And I am unsure of any laws tha pertain to water regulation, so I would rather leave it as is.
Any pointers would be great thanks


----------



## walleyeslammer1 (May 29, 2009)

I am in the same area and want to do the same next spring, with my pond. I am going to hang about 4 wood duck boxes, and I saw this duck weed that you can plant at cabellas might try some of that stuff.


----------



## thedude (Jul 20, 2004)

best bet would be to put in a water control structure at the dam. they can be made with a 55 gallon plastic drum and some 8" pvc pipe pretty easily.
a lot of the food ducks like require moist soil to take root and then you can raise the water level before the season starts. millet is a popular choice.

you'd probably have to check with the dnr/epa or county drain before letting the water out however.


----------



## DEDGOOSE (Jan 19, 2007)

Walk up and hunt large cattail marsh


----------



## quack head (Oct 23, 2007)

walleyeslammer1 said:


> I am in the same area and want to do the same next spring, with my pond. I am going to hang about 4 wood duck boxes, and I saw this duck weed that you can plant at cabellas might try some of that stuff.


I have tried to plant but it seems that lowering the water level is key.
I am unable to do that with any real control or regularity.
I thought that traping the beavers in the fall would help. eg. water level falls, plant in the sping, new beavers move in summer, water level up flow reduced, and whamo ducks galore. did not work. it was an epic fail lmao.


----------



## quack head (Oct 23, 2007)

DEDGOOSE said:


> Walk up and hunt large cattail marsh


 Yes that is done often :lol:


----------



## Duckman Racing (Oct 11, 2004)

I found the best food plot for waterfowl is corn. It is really easy and it works great. For best results plant the corn in the middle of september. No real science to it, just go out and broadcast seed the corn right into the water. If it doesnt start growing after a couple weeks, add some more seed.

I have never seen the corn really take off when planted this way, but I think that is because the ducks come in and eat it all up before it has a chance to grow above the water level.


----------



## waxico (Jan 21, 2008)

Millet, Duck Potato, Wild rice....
There's an outfit in Wisconsin that sells seedlings....


----------



## wavie (Feb 2, 2004)

Problem with beaver ponds is the Ph is very acidic.

Best bet is to do a draw down for the summer, stimulate moist soil plant growth.
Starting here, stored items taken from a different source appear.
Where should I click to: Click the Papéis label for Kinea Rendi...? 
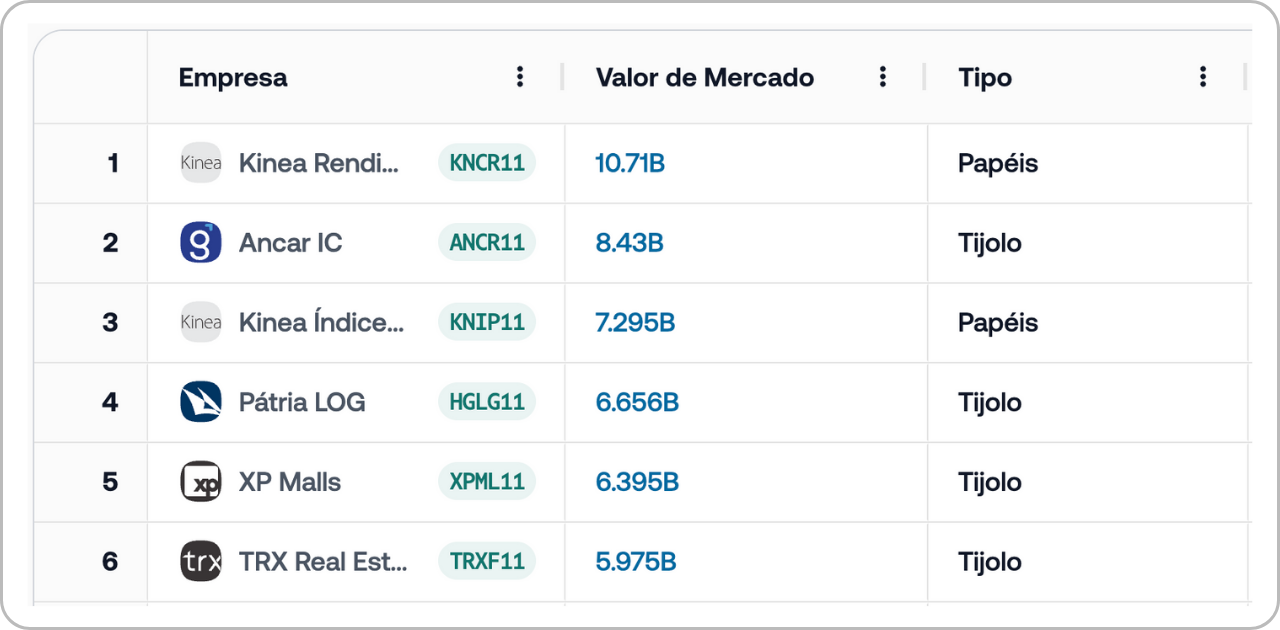[997, 162]
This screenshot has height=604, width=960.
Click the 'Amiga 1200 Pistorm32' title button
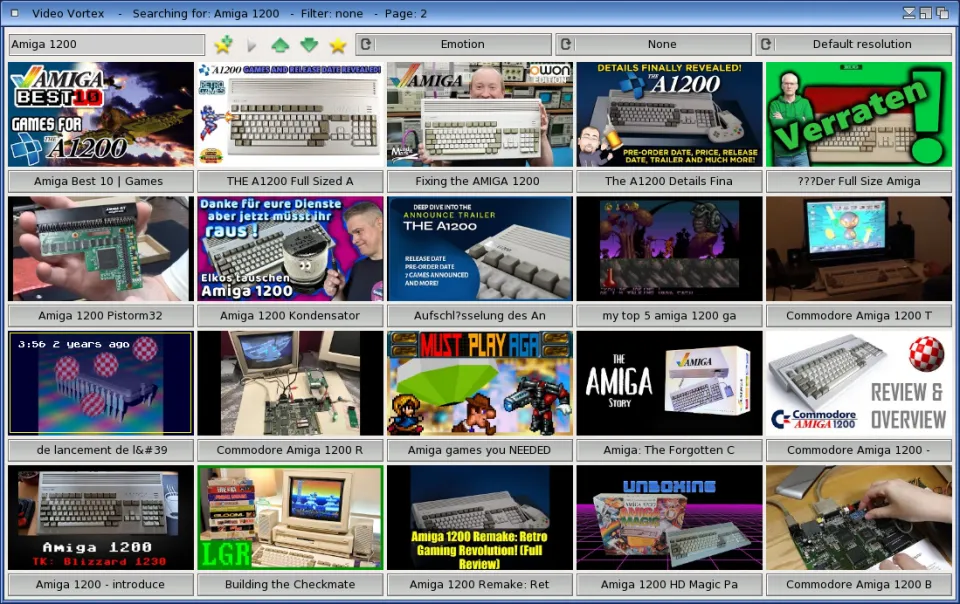point(100,315)
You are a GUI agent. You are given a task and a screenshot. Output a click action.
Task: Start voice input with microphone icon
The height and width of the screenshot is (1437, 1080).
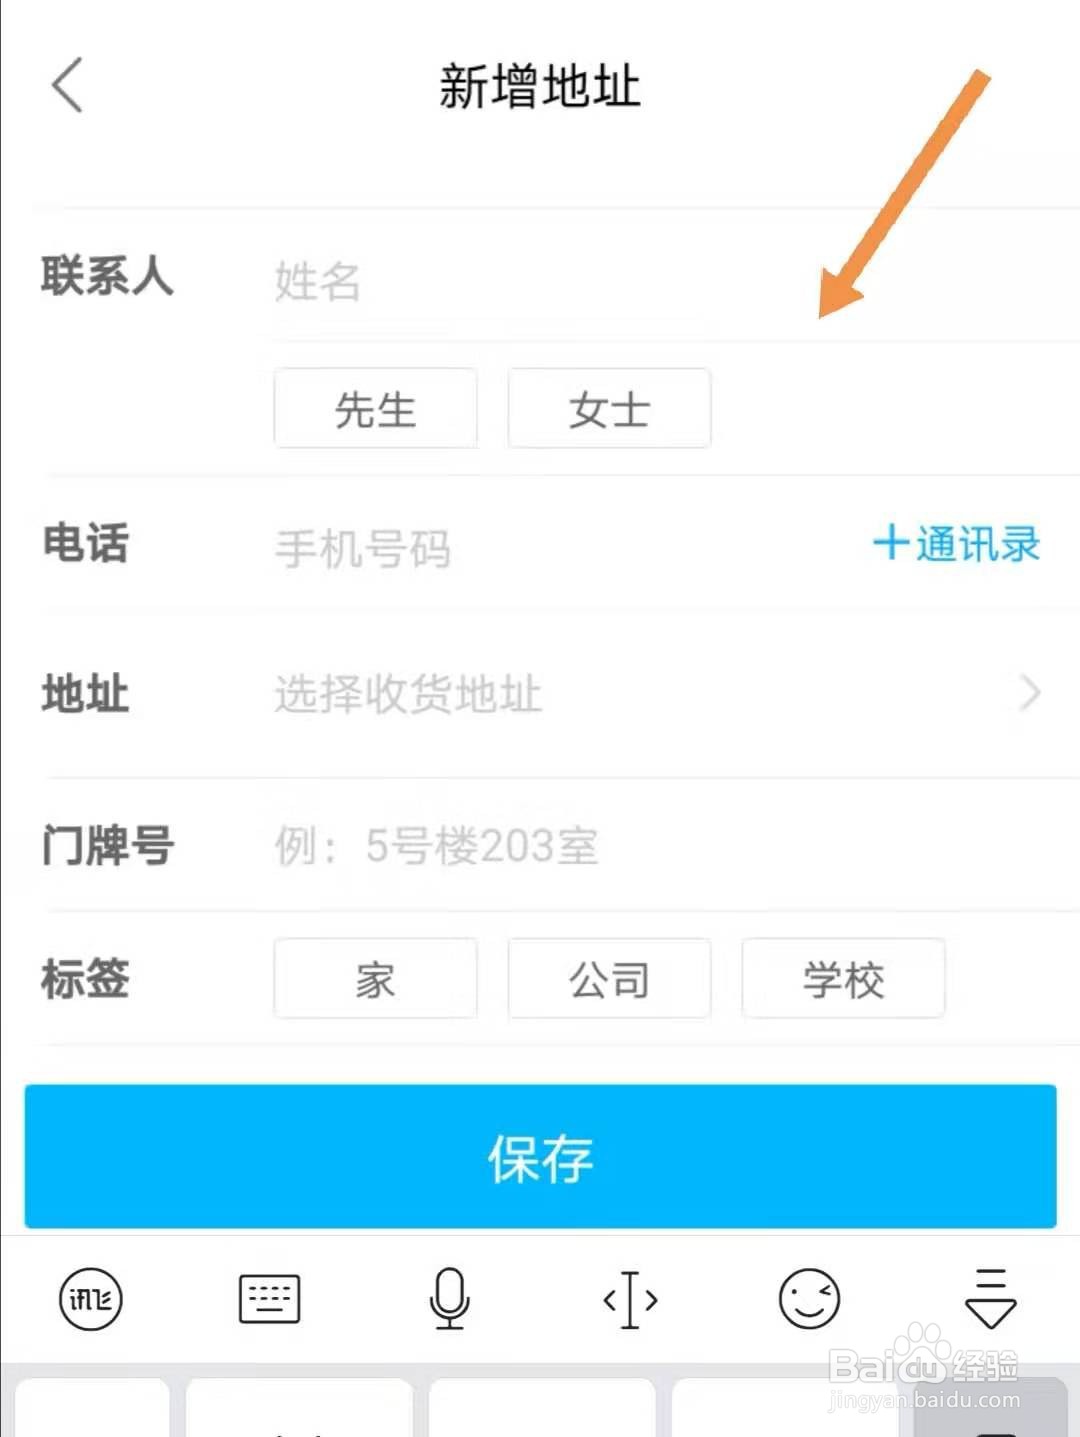click(x=449, y=1299)
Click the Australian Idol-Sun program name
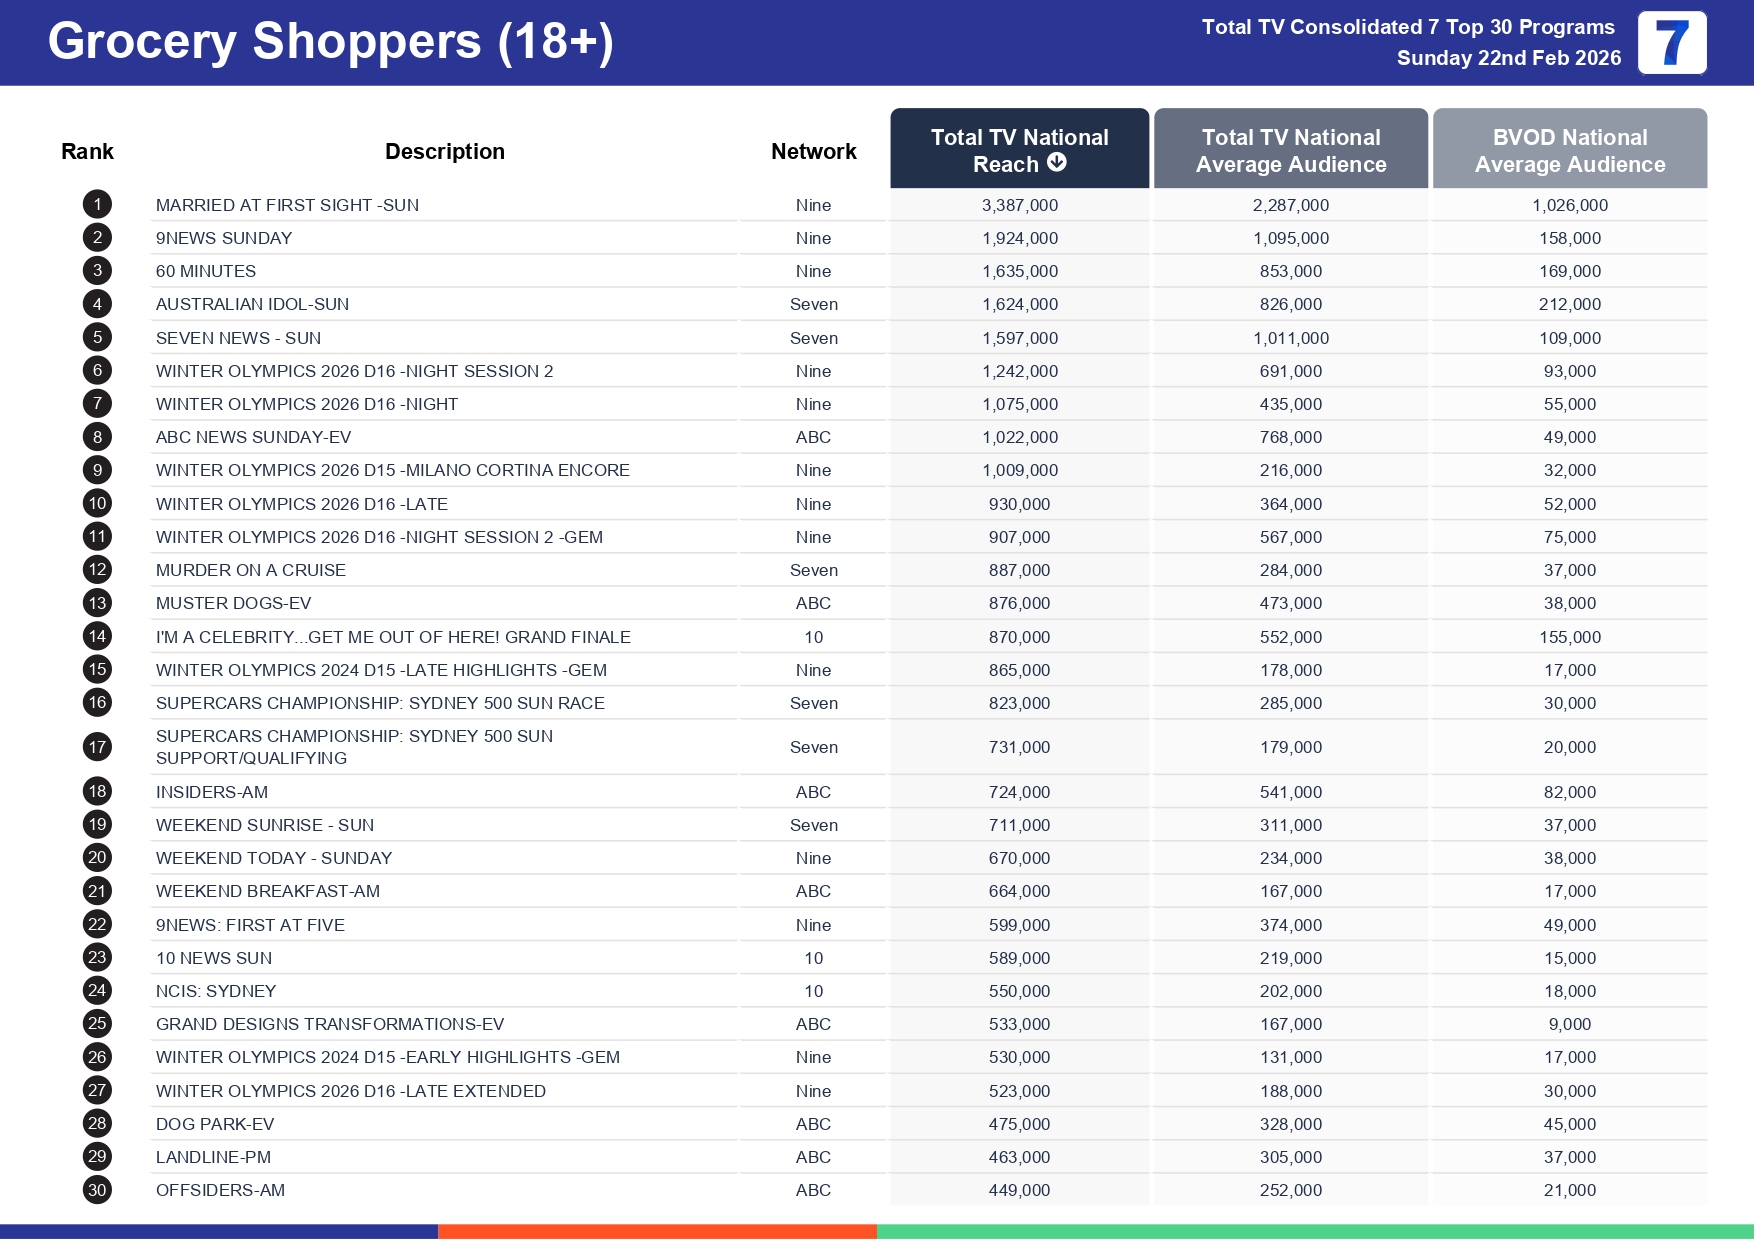 [252, 304]
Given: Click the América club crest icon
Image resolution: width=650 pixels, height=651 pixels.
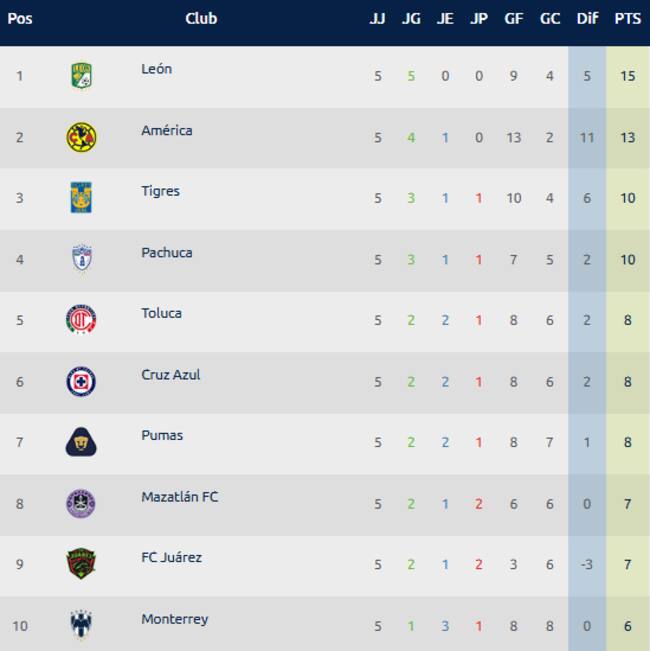Looking at the screenshot, I should click(x=81, y=137).
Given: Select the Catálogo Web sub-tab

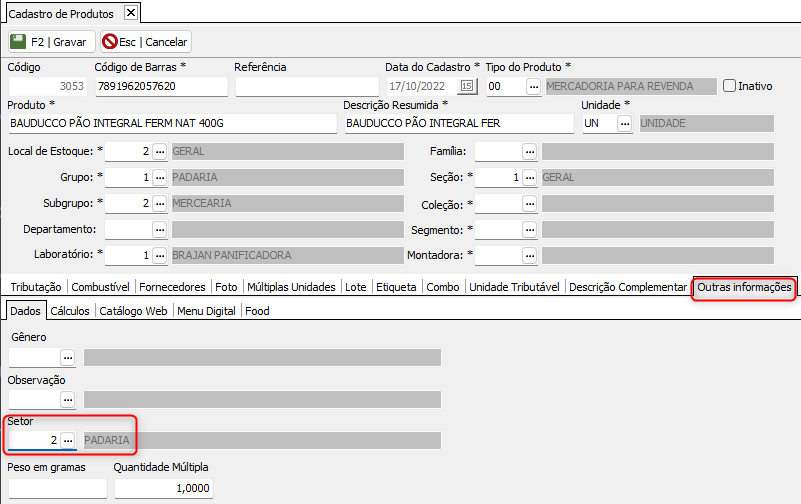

Add home made control structure, pray for rain, and raise water levels gradually in the fall.

Dont waste time/money planting wild rice in a beaver pond.

Check out wildlife nurseries in oshkosh WI, lots of duck food.


----------



## eyecatcher (Feb 2, 2004)

Clear some ground next to the pond and plant some grain sorgum on the edge plant some button bush both are good duck feed. you can also try millet. wood duck nest or a floating mallard nest is good to get them started using it.


----------



## Chewbacca (Apr 5, 2006)

Duckman Racing said:


> I found the best food plot for waterfowl is corn. It is really easy and it works great. For best results plant the corn in the middle of september. No real science to it, just go out and broadcast seed the corn right into the water. If it doesnt start growing after a couple weeks, add some more seed.
> 
> I have never seen the corn really take off when planted this way, but I think that is because the ducks come in and eat it all up before it has a chance to grow above the water level.


:lol: Well done. This thread was way too serious.


----------